Securities markets today are global, transcending the borders of any individual country. Cross-border securities transactions are common, and investment facilitators (such as investment banks, private equity firms, and hedge funds), investment vehicles (such as single-purpose entities), and investors frequently cross borders for money-making opportunities. In many cases, investment vehicles organized under the laws of one country conduct business and investment activity in another. Under these circumstances, securities regulators, such as the U.S. Securities and Exchange Commission (SEC) and similar organizations in other countries charged with enforcing securities laws, often need to gather testimony and documents in foreign countries and from foreign nationals over which they have no jurisdiction. International collaboration and cooperation among securities regulators are necessary to accomplish these goals.

Beginning in the late 1980s and accelerating to today, the SEC has entered into various types of cooperative arrangements with foreign securities authorities, including bilateral cooperative arrangements, which have afforded the SEC the ability to use foreign securities authorities to gather testimony and documents in other countries to support an enforcement action brought in the United States. In return, the SEC has supplied reciprocal assistance to foreign securities authorities in the United States. These include, for example, the Multilateral Memorandum of Understanding Concerning Consultation and Cooperation and the Exchange of Information (MMOU), which 122 countries, including the United States, have signed. In 2018, the United States made over 1,200 requests pursuant to the MMOU. (Remarks of Jay Clayton, SEC chairman, Apr. 1, 2019). These arrangements mean that your clients may be subpoenaed by the SEC for documents or testimony in support of an investigation undertaken by foreign regulators in a foreign country. The specifics of this type of enforcement action raise certain questions and concerns distinct from those raised with regard to an SEC investigation or private enforcement action initiated by the SEC. This article identifies and answers those questions and concerns.

Background

SEC Cooperative Arrangements with Foreign Securities Authorities

The SEC has executed bilateral enforcement cooperation agreements with 21 countries, including Canada, France, Germany, Hong Kong, Israel, Italy, Japan, Mexico, Spain, Switzerland, and the United Kingdom.
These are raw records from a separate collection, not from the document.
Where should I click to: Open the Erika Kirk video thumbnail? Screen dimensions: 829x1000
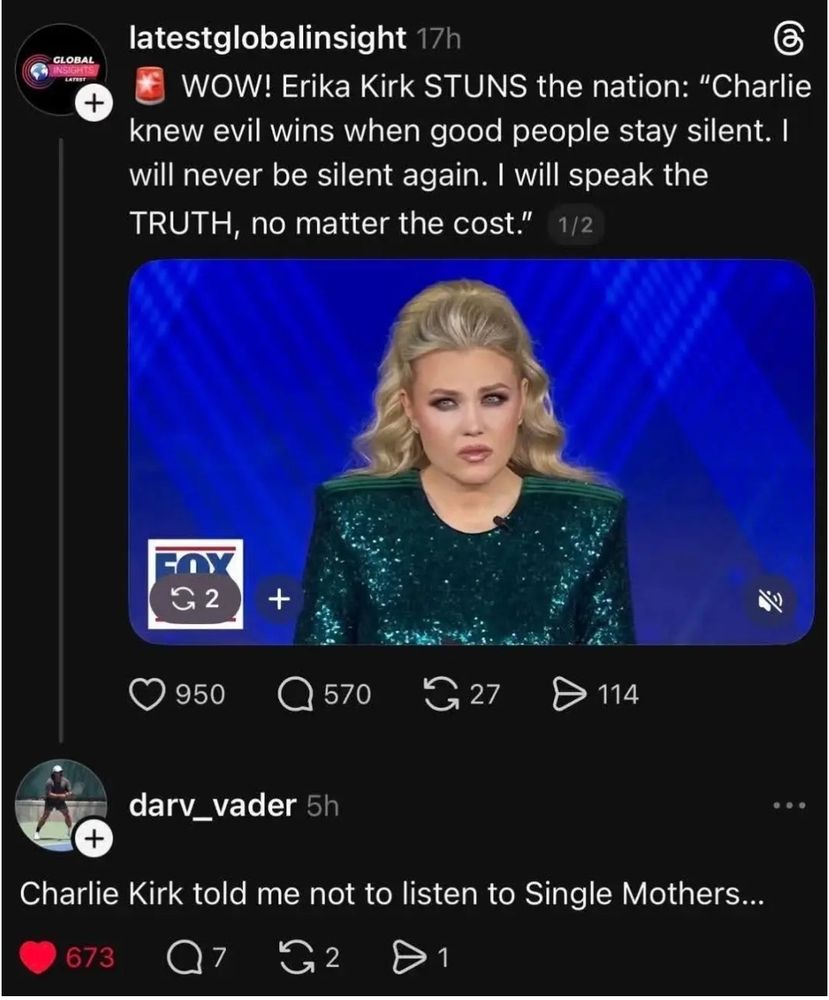471,452
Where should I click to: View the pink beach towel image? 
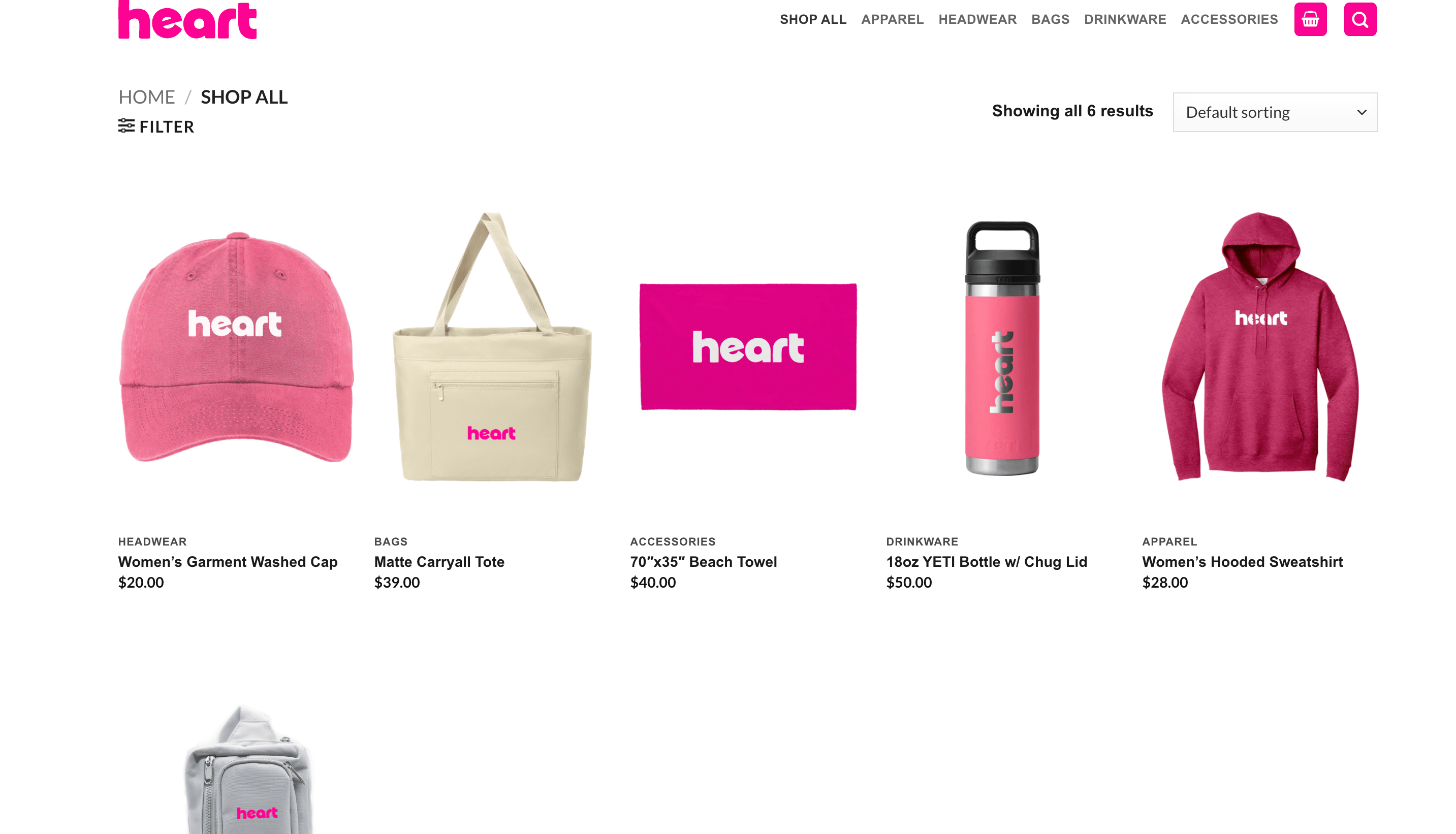(748, 347)
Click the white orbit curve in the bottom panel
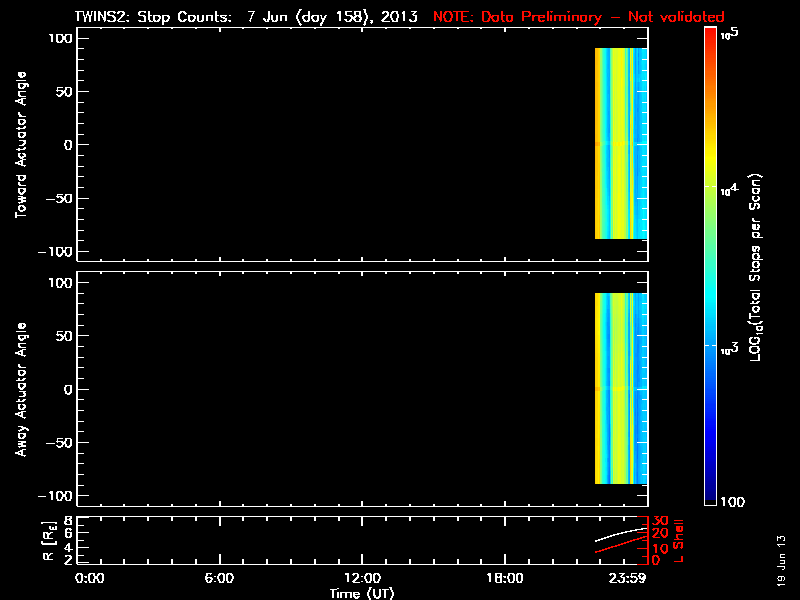 [x=620, y=534]
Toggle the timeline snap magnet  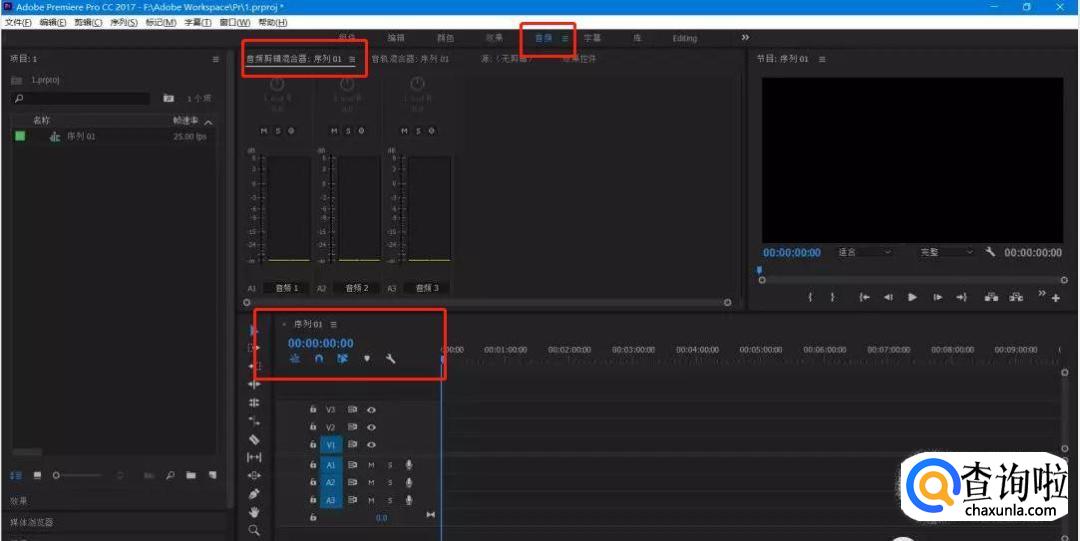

These cooperation agreements generally take the form of a memorandum of understanding. While there are myriad differences among the agreements, the general takeaway is that the SEC has agreed, with reciprocal cooperation abroad, to open a private enforcement action in the United States to assist the foreign securities authority in investigating suspected securities laws violations in the foreign country. This assistance includes taking the testimony of witnesses and obtaining documents and information from persons in the United States. Because the SEC authorizes the action through a formal order of investigation, the agency has the ability to seek information voluntarily or to issue and enforce subpoenas for testimony and documents.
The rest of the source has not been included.